──────── Stored records

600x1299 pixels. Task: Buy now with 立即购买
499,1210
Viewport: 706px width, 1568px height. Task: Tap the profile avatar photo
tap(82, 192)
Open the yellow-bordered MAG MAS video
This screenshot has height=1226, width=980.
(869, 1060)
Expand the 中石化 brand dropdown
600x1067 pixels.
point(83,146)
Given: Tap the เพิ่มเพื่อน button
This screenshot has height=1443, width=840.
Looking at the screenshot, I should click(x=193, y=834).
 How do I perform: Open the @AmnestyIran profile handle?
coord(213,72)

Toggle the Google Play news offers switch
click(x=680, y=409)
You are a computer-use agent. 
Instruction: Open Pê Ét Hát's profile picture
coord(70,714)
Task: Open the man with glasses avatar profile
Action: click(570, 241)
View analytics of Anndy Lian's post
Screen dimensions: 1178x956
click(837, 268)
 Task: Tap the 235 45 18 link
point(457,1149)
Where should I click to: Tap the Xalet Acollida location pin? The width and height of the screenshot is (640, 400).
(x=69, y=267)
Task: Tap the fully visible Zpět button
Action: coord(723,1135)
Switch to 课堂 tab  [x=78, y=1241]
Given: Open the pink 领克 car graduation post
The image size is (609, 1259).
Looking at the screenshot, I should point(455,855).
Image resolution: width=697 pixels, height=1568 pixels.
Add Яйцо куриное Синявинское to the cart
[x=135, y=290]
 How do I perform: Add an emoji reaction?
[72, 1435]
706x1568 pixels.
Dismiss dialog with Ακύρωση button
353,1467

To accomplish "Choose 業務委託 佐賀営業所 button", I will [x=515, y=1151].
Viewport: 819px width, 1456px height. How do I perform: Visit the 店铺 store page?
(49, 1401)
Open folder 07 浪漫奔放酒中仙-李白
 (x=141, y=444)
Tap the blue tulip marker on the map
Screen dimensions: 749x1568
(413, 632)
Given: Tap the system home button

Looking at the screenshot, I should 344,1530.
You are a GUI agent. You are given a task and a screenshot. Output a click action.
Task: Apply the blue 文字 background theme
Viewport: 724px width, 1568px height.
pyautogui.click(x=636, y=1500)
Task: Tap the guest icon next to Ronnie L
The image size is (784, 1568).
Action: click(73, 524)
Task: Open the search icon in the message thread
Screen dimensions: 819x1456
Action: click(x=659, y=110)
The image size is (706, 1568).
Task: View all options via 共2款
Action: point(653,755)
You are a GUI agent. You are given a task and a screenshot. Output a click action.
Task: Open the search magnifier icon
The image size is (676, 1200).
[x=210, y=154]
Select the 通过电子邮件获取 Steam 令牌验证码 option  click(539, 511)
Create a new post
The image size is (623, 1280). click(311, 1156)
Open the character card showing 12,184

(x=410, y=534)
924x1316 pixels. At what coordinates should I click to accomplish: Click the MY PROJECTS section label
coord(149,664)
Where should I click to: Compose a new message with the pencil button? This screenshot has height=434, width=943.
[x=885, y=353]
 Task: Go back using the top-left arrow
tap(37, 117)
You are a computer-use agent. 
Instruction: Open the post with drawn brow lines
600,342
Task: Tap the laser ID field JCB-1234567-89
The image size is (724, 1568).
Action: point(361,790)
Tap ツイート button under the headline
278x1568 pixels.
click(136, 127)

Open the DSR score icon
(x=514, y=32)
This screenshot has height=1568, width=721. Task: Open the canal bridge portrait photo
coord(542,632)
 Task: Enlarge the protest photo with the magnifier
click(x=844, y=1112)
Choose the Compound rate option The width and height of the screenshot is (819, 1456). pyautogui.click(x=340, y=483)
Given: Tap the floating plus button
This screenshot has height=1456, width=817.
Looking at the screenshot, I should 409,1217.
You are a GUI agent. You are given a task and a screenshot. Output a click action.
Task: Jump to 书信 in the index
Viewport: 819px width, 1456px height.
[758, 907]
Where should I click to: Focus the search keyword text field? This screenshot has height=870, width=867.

────────────────

▸ **Given instruction**: Reproduce all of the material above, swapping every occurrence of "Viewport" for "Display area" and leaving everything else as it is.

▸ **Response**:
600x1299 pixels. Task: Buy now with 立即购买
499,1210
Display area: 706px width, 1568px height. Task: Tap the profile avatar photo
tap(82, 192)
Open the yellow-bordered MAG MAS video
This screenshot has height=1226, width=980.
(869, 1060)
Expand the 中石化 brand dropdown
600x1067 pixels.
point(83,146)
Given: Tap the เพิ่มเพื่อน button
This screenshot has height=1443, width=840.
Looking at the screenshot, I should click(x=193, y=834).
 How do I perform: Open the @AmnestyIran profile handle?
coord(213,72)

Toggle the Google Play news offers switch
click(x=680, y=409)
You are a computer-use agent. 
Instruction: Open Pê Ét Hát's profile picture
coord(70,714)
Task: Open the man with glasses avatar profile
Action: click(570, 241)
View analytics of Anndy Lian's post
Screen dimensions: 1178x956
click(837, 268)
 Task: Tap the 235 45 18 link
point(457,1149)
Where should I click to: Tap the Xalet Acollida location pin? The width and height of the screenshot is (640, 400).
(x=69, y=267)
Task: Tap the fully visible Zpět button
Action: coord(723,1135)
Switch to 课堂 tab  [x=78, y=1241]
Given: Open the pink 领克 car graduation post
The image size is (609, 1259).
Looking at the screenshot, I should point(455,855).
Image resolution: width=697 pixels, height=1568 pixels.
Add Яйцо куриное Синявинское to the cart
[x=135, y=290]
 How do I perform: Add an emoji reaction?
[72, 1435]
706x1568 pixels.
Dismiss dialog with Ακύρωση button
353,1467

To accomplish "Choose 業務委託 佐賀営業所 button", I will [x=515, y=1151].
Display area: 819px width, 1456px height. How do I perform: Visit the 店铺 store page?
(49, 1401)
Open folder 07 浪漫奔放酒中仙-李白
 (x=141, y=444)
Tap the blue tulip marker on the map
Screen dimensions: 749x1568
(413, 632)
Given: Tap the system home button

Looking at the screenshot, I should 344,1530.
You are a GUI agent. You are given a task and a screenshot. Output a click action.
Task: Apply the blue 文字 background theme
Display area: 724px width, 1568px height.
pyautogui.click(x=636, y=1500)
Task: Tap the guest icon next to Ronnie L
The image size is (784, 1568).
Action: click(73, 524)
Task: Open the search icon in the message thread
Screen dimensions: 819x1456
Action: click(x=659, y=110)
The image size is (706, 1568).
Task: View all options via 共2款
Action: point(653,755)
You are a GUI agent. You are given a task and a screenshot. Output a click action.
Task: Open the search magnifier icon
The image size is (676, 1200).
[x=210, y=154]
Select the 通过电子邮件获取 Steam 令牌验证码 option  click(539, 511)
Create a new post
The image size is (623, 1280). click(311, 1156)
Open the character card showing 12,184

(x=410, y=534)
924x1316 pixels. At what coordinates should I click to accomplish: Click the MY PROJECTS section label
coord(149,664)
Where should I click to: Compose a new message with the pencil button? This screenshot has height=434, width=943.
[x=885, y=353]
 Task: Go back using the top-left arrow
tap(37, 117)
You are a computer-use agent. 
Instruction: Open the post with drawn brow lines
600,342
Task: Tap the laser ID field JCB-1234567-89
The image size is (724, 1568).
Action: point(361,790)
Tap ツイート button under the headline
278x1568 pixels.
click(136, 127)

Open the DSR score icon
(x=514, y=32)
This screenshot has height=1568, width=721. Task: Open the canal bridge portrait photo
coord(542,632)
 Task: Enlarge the protest photo with the magnifier
click(x=844, y=1112)
Choose the Compound rate option The width and height of the screenshot is (819, 1456). pyautogui.click(x=340, y=483)
Given: Tap the floating plus button
This screenshot has height=1456, width=817.
Looking at the screenshot, I should 409,1217.
You are a GUI agent. You are given a task and a screenshot. Output a click action.
Task: Jump to 书信 in the index
Display area: 819px width, 1456px height.
[758, 907]
Where should I click to: Focus the search keyword text field? This screenshot has height=870, width=867.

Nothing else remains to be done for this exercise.